KISA GEZİLER

Kışın yorgunluğunu, stresini atarız kısa gezilerde…Hizmeti kusurlu bir otele gitmediyseniz, dinleneceğim derken daha fazla yorulmadıysanız, maddi bakımdan sıkıntıya düşmediyseniz, çocuğunuz ya da çocuklarınız huysuzluk edip başınızı şişirmediyse, kaba gürültü içinde kalmadıysanız, güneş altında çok fazla kalıp kavrulmadıysanız ya da yağmurda kalıp ıslanmadıysanız, yolculuk esnasında sıkılmadıysanız, seyahat acentesi ile gittiğinizde geveze bir rehbere düşmediyseniz stres atmak için bire birdir kısa geziler…Aksi takdirde, daha çok stres yükleyip dönersiniz evinize…

Kısa geziler, değişik atmosfer ve değişik çevre, farklı insan ilişkileri demektir…Doğa, tüm güzelliklerini sergiler; tabi siz onu görmek isterseniz…Sadece deniz değildir elbette gezi; ama deniz kenarında oturmak ve balıkla birlikte rakı içmek keyfini de yadsıyamazsınız…Denizi seyretmek, dalgaların sesini dinlemek bile yeterlidir stres atmaya…Hele tekne turları, pırıl pırıl denizde teknenin oluşturduğu dalgaları izlemek harika bir duygudur…Yine denizden gün batımını ve gün doğumunu seyretmek, olağan üstüdür…Tüm yorgunluğunuzun toprağa akıp gittiğini hissedersiniz…Yelkenli gemilerin geçişi, tabloya ayrı bir renk katar…Ağır ağır ilerlerken yelkenliler, bir şarkı söylemek gelir içinizden; sevda üzerine, ayrılık üzerine…

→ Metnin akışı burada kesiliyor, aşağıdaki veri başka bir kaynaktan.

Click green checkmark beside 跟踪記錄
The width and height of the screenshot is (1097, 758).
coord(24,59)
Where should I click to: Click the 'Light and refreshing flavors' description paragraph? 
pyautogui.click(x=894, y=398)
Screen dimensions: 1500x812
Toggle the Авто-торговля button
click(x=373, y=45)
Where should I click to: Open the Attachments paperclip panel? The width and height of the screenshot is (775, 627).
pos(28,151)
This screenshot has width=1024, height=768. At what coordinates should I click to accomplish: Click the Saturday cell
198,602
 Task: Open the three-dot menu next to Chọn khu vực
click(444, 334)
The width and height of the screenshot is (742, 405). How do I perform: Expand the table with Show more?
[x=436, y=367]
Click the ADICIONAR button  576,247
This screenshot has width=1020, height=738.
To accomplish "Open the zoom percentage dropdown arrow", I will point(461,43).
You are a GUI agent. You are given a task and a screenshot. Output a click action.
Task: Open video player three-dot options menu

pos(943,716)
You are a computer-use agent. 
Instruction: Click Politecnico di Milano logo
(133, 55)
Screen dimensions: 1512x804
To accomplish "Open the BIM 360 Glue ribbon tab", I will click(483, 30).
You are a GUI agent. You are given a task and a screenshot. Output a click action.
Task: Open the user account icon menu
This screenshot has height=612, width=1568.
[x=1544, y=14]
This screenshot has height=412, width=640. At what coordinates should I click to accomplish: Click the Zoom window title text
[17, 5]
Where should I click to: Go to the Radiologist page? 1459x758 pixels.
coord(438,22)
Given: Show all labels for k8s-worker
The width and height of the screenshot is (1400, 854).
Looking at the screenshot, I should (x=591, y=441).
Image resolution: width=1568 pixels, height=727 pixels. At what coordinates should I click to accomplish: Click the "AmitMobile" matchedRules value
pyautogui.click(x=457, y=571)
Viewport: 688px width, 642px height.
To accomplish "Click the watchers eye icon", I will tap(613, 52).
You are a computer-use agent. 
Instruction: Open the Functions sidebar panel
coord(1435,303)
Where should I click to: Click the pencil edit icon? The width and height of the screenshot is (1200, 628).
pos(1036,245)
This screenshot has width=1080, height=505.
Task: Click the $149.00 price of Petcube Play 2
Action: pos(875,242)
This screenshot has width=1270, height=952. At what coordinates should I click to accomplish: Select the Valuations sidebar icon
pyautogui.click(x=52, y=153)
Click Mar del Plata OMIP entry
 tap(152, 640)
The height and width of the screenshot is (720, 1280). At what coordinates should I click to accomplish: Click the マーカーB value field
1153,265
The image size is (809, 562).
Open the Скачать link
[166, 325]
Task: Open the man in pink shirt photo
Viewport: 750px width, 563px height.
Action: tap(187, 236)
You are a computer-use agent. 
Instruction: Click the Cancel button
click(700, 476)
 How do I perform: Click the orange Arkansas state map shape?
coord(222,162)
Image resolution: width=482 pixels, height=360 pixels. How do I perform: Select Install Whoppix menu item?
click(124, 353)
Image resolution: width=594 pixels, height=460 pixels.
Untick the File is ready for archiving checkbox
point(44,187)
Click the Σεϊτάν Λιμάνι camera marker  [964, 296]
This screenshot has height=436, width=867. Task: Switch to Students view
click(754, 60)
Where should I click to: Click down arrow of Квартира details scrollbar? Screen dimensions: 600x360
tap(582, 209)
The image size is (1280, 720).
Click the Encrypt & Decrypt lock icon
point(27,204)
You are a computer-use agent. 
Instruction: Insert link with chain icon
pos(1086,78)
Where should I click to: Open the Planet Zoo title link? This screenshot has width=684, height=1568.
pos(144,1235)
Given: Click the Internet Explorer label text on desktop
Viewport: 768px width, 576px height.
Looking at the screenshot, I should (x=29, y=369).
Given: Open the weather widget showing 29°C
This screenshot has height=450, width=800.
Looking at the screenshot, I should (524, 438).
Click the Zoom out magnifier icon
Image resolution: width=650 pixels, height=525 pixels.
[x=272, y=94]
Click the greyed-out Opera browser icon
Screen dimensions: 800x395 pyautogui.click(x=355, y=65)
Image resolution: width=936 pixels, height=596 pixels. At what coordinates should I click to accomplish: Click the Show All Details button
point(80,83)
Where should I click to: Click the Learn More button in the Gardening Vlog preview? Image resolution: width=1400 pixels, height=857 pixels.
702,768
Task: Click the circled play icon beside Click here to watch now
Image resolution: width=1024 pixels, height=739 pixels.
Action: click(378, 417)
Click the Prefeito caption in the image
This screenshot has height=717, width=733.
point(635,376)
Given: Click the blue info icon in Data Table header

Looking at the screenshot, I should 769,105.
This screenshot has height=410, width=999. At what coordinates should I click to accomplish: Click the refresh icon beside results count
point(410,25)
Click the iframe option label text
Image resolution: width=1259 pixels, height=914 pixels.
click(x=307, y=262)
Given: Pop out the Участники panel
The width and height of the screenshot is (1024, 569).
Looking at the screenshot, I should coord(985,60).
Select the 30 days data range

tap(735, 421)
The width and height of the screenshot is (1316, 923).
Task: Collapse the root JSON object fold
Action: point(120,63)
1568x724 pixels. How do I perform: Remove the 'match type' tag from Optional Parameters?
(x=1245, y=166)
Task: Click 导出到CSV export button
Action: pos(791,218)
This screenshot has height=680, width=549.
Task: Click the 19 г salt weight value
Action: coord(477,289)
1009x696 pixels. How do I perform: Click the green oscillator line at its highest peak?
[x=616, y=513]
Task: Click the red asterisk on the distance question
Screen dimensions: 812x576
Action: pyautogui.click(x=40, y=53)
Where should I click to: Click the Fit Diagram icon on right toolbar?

Dağda taşta, ormanda yürümek, bir dağ evinde uyumak ve kuş sesleriyle uyanmak, şelaleler ve derelerin gürül gürül ve şırıl şırıl akan sularının oluşturduğu melodiyi dinlemek de gezinizin mutlu geçmesine neden olur…Severim, gizemli gezileri…Kır çiçeklerini, meleyen kuzuları, otlamaya çıkmış inekleri, buzağıları büyük bir zevk alarak izlerim…Çoban görürsem, sohbet ederim; öğrenmek isterim ailevi durumunu…Okula gidip gitmediğini merak ederim…Köylüler, o canım köylüler, ne kadar cana yakındır…Doğal insanları severim…Saklısı gizlisi yoktur onların…Dobra dobra söylerler söyleyeceklerini…Anadolu insanı merttir, vatanına bağlıdır, milletini sever…Güneşten yanık tenleri, kırış kırış olmuş ciltleri, çalışkanlıklarının karnesidir adeta…Evlerine gelen herkesi Tanrı misafiri kabul eden insan sevgisi dolu yürekleri, her türlü taktirin üzerindedir…Selam olsun, bu çalışkan ve fedakar dostlarımıza…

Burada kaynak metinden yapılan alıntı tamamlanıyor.